====== EXTRACT

FTC finalizes rule banning non-compete agreements

Hogan Lovells

On April 23, 2024, the Federal Trade Commission (FTC) voted to publish a final rule that, effective 120 days after publication, will ban the use of non-compete clauses nationwide, classifying such clauses as an unfair method of competition under Section 5 of the FTC Act.  If the final rule takes effect, it would  deem unlawful existing non-competes entered into with workers who are not “senior executives,” and would ban entering into new non-competes with any worker (including senior executives). Whether the rule will survive legal challenge, or its effective date will be delayed, is unclear.  The final rule further purports to preempt all state laws regarding non-competes, unless such state laws afford greater protection to employees.


The rule represents an unprecedented effort by the FTC to assert  broad rulemaking authority, and has already been challenged in court. Thus, employers may wish to adopt a “wait-and-see” approach for the time being rather than rushing to make changes in response to this rule.


How we got here and effective date of FTC’s rule

The publication of the final non-compete rule concludes an eighteen month deliberation stemming from the Commission’s issuance of a Notice of Proposed Rulemaking (NPRM) in January 2023.  In its April 23, 2024 press release, the FTC said that it received over 25,000 comments received in response to the NPRM. 


New rule will ban future non-competes for all workers

The final rule prohibits all non-compete clauses entered into after the rule’s effective date. A non-compete clause is broadly defined by the FTC as

“a term or condition of employment that prohibits a worker from, penalizes a worker for, or functions to prevent a worker from

  1. seeking or accepting work in the United States with a different person where such work would begin after the conclusion of the employment that includes the term or condition; or
  2. operating a business in the United States after the conclusion of the employment that includes the term or condition.”

============
====== DATA LINES

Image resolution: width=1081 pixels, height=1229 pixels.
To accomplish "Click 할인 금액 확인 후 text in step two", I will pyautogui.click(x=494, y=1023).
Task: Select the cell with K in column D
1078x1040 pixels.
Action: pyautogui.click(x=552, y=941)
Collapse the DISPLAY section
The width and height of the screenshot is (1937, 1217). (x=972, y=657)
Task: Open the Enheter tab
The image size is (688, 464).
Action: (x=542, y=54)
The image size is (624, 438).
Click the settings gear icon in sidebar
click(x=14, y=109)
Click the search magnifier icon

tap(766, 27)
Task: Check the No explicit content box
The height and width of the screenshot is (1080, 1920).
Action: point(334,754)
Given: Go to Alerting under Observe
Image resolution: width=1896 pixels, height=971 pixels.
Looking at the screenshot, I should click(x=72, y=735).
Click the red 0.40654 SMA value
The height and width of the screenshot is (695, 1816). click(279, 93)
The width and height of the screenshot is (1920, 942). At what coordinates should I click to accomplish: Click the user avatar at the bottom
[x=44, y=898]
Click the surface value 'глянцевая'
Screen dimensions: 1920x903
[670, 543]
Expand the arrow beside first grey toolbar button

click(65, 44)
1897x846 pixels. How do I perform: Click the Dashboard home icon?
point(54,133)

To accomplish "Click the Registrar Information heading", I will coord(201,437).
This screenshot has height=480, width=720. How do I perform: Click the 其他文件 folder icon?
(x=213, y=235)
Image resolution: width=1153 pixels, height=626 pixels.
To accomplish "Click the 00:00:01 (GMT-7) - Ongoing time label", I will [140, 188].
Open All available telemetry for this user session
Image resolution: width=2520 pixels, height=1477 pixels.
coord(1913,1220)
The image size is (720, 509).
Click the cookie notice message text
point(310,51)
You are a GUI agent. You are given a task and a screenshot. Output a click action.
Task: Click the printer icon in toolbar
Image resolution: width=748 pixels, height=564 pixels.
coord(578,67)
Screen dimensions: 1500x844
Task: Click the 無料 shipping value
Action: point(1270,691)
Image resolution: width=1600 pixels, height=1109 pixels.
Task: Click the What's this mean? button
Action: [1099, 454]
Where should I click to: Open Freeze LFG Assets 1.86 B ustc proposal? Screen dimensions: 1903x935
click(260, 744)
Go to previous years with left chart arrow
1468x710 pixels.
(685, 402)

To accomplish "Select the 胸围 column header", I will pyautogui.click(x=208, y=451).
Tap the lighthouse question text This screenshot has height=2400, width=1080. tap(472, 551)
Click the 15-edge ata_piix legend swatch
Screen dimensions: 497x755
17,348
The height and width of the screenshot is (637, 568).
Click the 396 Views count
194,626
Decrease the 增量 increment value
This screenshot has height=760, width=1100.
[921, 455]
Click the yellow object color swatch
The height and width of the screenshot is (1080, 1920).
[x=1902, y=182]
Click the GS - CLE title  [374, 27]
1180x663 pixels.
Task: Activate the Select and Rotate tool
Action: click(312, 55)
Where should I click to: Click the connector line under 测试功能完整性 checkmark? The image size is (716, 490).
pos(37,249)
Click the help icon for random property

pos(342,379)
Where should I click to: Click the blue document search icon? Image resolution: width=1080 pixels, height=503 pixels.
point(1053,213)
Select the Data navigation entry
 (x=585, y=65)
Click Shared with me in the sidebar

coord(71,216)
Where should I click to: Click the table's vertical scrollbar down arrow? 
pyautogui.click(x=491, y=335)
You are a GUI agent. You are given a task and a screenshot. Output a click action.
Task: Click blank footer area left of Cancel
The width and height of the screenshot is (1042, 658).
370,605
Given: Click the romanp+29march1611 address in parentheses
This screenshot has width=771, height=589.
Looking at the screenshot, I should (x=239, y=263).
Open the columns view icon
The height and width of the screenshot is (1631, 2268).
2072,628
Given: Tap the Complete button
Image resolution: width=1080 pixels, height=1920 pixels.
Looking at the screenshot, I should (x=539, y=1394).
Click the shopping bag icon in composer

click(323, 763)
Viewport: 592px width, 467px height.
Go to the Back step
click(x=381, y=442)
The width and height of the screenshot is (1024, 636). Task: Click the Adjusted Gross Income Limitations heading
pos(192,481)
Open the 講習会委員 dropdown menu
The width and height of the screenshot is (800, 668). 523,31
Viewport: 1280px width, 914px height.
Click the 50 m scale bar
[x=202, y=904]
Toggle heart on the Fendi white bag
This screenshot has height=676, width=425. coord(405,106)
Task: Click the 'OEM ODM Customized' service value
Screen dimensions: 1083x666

============

TASK INSTRUCTIONS:
**A.** According to the non-compete article, why might employers hold off on making changes in response to the rule? Answer in one to three sentences.
**B.** Please rewrite the part of the non-compete article that begins at the words "The publication of" and stops after "to the NPRM.", changing "deliberation" to "review".
Base your answers on the article alone.

FULL ANSWERS:
**A.** The rule is an unprecedented effort by the FTC to assert broad rulemaking authority, and it has already been challenged in court. For that reason, employers may wish to take a "wait-and-see" approach rather than rush to make changes.

**B.**
The publication of the final non-compete rule concludes an eighteen month review stemming from the Commission’s issuance of a Notice of Proposed Rulemaking (NPRM) in January 2023.  In its April 23, 2024 press release, the FTC said that it received over 25,000 comments received in response to the NPRM.